Right general, wrong alliance

Published in Dawn as ‘A Khaleeji venture’ – cover photo by Luca Locatelli for Bloomberg Businessweek

Old soldiers never die, an old soldier once said, they just fade away. After decades of army chiefs departing in the dark, we saw General Raheel Sharif retire right on schedule last November. If only to un-retire, as we now know, to lead the Islamic Military Alliance to Fight Terrorism (IMAFT), a name that brings to mind the swords and scimitars of yore.

And with reason: the IMAFT is the brainchild of Saudi Arabia or, to be more exact, Prince Mohammed bin Salman al-Saud. His Highness is, in order of importance, son of King Salman, deputy crown prince, defence minister, chief of court, and chairman of the council for economic and development affairs. He is also 31 years old: around the time General Raheel was commanding an infantry brigade, Prince Salman – per Saudi paper Al Jazirah – was in the tenth grade.

That’s not to say the prince’s age be held against him, but his rise at home has coincided with the kingdom’s fall abroad. While archenemy Iran props up allies in Iraq, Syria, and Lebanon, KSA is beset with its own woes, courtesy low oil prices and riotous spending.

That’s where this grand alliance business comes in: House Saud may be rattled, but it’s putting its best foot forward. Unveiled by the prince in 2015, IMAFT aims to “fight ISIS” in particular and “global terrorism” in general. “Nothing is off the table,” says the Saudi foreign minister. And by offering General Raheel its command, the Saudis have pulled off a coup (pun unintended); the man led a stunning turnaround in Pakistan’s war, the largest inland counterinsurgency in the world. In many ways, the general is the IMAFT’s redeemer – which marks the start of everything that’s wrong with this picture.

To turn to the issues at hand, there’s Iran first and foremost. Doubtless ever since the revolution, Pak-Iran ties have been testy. The ayatollahs are also every bit as complicit in sectarian hi-jinks as Riyadh: backing the ghastly Assads in Syria, remote-controlling Hezbollah in Lebanon, and massing militias for Baghdad.

But it is also Pakistan’s neighbour. It is also a partial cure for our gas woes. It is also a trade partner with a future, as Western sanctions are lifted. To embrace an alliance that excludes Iran, Iraq, and Syria, is a political message wrapped in a sectarian bow.

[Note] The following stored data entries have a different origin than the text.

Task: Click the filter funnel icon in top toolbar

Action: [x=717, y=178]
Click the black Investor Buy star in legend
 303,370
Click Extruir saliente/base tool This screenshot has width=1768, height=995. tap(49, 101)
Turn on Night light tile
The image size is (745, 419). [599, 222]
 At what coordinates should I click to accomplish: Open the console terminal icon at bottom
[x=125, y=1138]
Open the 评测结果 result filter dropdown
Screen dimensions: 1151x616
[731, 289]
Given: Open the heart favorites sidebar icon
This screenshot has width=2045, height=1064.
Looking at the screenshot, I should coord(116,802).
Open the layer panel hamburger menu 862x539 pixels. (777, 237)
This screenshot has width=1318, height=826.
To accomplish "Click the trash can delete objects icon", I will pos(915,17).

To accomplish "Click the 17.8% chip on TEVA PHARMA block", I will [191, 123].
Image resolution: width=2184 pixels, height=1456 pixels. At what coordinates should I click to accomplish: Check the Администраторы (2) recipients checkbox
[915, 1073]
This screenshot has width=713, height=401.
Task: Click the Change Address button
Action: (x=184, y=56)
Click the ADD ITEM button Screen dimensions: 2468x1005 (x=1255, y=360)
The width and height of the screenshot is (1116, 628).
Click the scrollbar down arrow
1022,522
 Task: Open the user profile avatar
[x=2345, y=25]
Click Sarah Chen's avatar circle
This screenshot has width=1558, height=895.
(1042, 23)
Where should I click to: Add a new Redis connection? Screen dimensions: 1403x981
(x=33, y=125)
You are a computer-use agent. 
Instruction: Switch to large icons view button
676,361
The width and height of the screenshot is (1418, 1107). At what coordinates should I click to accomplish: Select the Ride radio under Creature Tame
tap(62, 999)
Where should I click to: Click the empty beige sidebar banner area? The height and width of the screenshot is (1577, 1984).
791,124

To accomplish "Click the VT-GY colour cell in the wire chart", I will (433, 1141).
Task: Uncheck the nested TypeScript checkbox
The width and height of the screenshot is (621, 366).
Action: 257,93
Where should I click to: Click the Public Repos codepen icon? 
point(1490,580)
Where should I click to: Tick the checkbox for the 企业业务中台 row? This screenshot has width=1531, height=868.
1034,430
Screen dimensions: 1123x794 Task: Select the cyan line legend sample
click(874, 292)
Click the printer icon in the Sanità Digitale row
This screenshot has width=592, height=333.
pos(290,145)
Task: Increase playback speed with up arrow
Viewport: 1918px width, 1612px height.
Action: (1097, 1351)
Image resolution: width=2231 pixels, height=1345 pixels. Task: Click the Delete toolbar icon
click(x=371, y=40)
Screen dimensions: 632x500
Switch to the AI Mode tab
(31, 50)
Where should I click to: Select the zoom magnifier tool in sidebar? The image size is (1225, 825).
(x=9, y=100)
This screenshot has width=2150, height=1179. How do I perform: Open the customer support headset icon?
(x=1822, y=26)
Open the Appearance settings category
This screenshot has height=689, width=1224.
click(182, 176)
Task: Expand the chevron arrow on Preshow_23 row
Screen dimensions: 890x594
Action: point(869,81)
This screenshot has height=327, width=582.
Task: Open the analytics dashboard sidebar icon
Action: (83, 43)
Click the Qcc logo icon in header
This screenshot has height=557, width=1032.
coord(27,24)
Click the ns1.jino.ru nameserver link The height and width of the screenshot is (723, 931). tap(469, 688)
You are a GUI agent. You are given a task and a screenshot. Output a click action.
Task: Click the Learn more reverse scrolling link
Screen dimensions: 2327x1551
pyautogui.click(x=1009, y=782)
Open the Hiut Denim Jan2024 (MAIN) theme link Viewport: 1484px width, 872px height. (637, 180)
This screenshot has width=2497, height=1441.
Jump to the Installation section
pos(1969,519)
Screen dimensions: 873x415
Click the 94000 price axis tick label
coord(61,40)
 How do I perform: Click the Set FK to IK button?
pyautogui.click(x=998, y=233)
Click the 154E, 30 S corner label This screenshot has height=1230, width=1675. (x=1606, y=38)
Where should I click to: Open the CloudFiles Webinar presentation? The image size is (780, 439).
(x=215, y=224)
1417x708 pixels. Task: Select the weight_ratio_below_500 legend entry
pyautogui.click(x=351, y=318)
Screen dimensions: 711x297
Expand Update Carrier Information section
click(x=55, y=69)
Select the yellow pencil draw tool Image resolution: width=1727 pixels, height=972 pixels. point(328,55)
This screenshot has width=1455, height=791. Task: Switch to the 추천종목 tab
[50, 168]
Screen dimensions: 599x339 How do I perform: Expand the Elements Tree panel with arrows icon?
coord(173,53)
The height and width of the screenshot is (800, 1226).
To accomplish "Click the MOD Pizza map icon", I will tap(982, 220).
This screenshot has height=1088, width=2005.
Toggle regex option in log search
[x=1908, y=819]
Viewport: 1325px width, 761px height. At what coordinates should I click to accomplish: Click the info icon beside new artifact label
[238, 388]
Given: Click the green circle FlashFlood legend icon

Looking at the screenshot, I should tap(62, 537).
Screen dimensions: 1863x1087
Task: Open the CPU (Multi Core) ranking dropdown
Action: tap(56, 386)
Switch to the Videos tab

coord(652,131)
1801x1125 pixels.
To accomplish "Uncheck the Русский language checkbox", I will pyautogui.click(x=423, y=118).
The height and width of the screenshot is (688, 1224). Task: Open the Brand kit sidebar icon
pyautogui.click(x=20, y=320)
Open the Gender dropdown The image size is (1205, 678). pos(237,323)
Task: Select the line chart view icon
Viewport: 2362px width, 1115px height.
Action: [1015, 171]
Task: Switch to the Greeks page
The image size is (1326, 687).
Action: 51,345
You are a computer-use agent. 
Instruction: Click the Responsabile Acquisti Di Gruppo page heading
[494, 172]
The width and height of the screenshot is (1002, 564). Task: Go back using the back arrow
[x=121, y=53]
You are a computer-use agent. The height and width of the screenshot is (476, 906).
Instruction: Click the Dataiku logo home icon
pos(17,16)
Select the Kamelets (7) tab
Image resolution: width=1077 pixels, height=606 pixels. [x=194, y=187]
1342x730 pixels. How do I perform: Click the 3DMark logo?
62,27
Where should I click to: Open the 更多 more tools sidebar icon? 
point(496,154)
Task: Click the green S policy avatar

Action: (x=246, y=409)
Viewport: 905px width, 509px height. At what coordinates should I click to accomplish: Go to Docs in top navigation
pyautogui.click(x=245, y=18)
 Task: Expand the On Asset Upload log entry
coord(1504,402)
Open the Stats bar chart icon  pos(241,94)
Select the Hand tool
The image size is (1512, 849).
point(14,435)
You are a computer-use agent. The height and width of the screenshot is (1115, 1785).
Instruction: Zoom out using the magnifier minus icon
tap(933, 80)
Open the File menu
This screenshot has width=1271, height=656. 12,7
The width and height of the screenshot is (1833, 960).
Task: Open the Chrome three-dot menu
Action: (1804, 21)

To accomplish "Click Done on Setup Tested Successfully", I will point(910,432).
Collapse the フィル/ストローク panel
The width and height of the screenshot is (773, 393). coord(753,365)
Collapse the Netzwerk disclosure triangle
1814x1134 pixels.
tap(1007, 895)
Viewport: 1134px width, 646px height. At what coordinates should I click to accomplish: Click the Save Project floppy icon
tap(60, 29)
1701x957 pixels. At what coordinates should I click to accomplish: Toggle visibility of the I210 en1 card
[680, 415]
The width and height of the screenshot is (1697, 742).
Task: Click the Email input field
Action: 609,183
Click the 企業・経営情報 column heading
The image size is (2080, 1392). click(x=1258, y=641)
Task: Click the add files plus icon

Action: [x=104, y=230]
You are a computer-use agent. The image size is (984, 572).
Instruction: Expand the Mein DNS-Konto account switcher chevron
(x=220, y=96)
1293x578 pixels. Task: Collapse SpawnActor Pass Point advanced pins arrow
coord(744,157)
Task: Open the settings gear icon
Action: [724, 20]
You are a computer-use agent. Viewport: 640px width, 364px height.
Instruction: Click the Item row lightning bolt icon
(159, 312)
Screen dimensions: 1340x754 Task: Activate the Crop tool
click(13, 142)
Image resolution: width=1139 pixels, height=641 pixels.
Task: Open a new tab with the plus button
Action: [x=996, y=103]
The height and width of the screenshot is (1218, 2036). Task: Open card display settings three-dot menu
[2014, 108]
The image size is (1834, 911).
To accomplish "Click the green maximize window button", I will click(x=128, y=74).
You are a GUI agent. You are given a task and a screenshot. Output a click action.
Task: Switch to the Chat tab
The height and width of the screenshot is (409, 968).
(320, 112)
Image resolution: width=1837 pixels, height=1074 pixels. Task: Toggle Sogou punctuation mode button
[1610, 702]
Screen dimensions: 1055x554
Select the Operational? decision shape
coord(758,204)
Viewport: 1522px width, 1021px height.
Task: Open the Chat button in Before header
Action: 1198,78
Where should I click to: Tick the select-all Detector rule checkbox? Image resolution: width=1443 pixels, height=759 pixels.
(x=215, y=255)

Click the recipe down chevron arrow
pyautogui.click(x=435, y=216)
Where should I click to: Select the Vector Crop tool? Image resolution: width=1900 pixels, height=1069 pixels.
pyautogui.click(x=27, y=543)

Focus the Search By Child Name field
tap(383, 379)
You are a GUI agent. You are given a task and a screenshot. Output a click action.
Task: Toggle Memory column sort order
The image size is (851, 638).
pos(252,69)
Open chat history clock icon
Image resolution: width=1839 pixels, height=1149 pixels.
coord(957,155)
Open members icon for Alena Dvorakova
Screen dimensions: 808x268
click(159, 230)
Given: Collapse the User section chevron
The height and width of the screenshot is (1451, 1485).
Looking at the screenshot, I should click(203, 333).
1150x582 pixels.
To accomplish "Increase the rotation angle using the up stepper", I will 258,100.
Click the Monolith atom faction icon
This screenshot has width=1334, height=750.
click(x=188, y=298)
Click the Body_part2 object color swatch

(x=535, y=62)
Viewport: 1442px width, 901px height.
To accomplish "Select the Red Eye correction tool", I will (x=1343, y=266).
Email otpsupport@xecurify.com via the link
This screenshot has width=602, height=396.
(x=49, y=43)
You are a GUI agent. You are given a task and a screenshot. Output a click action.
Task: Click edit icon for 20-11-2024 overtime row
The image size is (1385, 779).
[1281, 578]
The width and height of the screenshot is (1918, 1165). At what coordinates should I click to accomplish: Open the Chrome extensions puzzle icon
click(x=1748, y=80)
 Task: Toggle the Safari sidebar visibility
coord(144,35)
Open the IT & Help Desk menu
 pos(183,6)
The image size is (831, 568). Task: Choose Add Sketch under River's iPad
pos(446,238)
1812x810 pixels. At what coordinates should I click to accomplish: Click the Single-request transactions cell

Pakistan’s success is defined by its neutrality: it is a parliamentary democracy free of sectarian poisons, siding with neither Sunni kings nor Shia theocrats.

Second, a Khaleeji vanity project is the wrong vehicle to be fighting ISIS and affiliates anyway. As Kamel Daoud put it in the New York Times, ‘Daesh has a mother: the invasion of Iraq. But it also has a father: Saudi Arabia and its religious-industrial complex.’ The kingdom may make the right noises, but it refuses to go after the radical trends its state and society have encouraged for decades. The Gulf’s financiers privately bankroll bandits abroad, and will continue to create Daeshes of other names.

Third, why fight Zarqawi’s boys at all? The Islamic State of Iraq and the Levant is not Pakistan’s problem – its Pakistani chapter, ISIS-Khorasan Province, is. It claimed responsibility for the Ismaili bus shooting in Safoora Goth, the lawyers’ massacre in Quetta, and the bombing of the Shah Noorani shrine in Hub. That Islamabad has ‘approved’ its ex-chief fighting ISIS abroad, when it can’t even acknowledge the group’s presence at home, is distressing.

Fourth, that very approval – floating an NOC without taking parliament into the loop – points to unease on both sides of the aisle. The general’s appointment has already been opposed by SAFRON Minister Abdul Qadir Baloch and PTI chairman Imran Khan alike, and the decision itself appears less institutional than personal.

Lastly, that “nothing is off the table” begs the question: what else are we getting ourselves into? Will it involve Yemen, a string of war crimes? Will it involve the slaughterhouses in Syria? The Middle East is the one place in the world more complicated than ours, yet we’re bent on learning that the hard way.

Take Jordan: we’re told that, had Brigadier Zia-ul-Haq not squashed Black September, King Hussein might not have survived 1970. But Black September is a perfect example of how nothing can be isolated in the Middle East – PLO fighters fleeing Jordan streamed into Lebanon, which led to civil war (and the birth of a teeny outfit called Hezbollah). In Syria, the humiliation of Black September made the elder Assad launch a coup, installing mass-murderers in Damascus for half a century. As one gentleman put it, ‘Everything is connected to everything else.’

Then as now, the Middle East is a powder-keg soaked in petrol: what we sow there, we shall reap here – that is, when we’re done with all the Afghanistan-reaping first.

Raheel Sharif retired the most successful army chief in a generation, because he fought the right war for the right reasons. Pakistan has much to learn from him: he should return to the country he rescued, than be reminded of why it needed rescuing in the first place.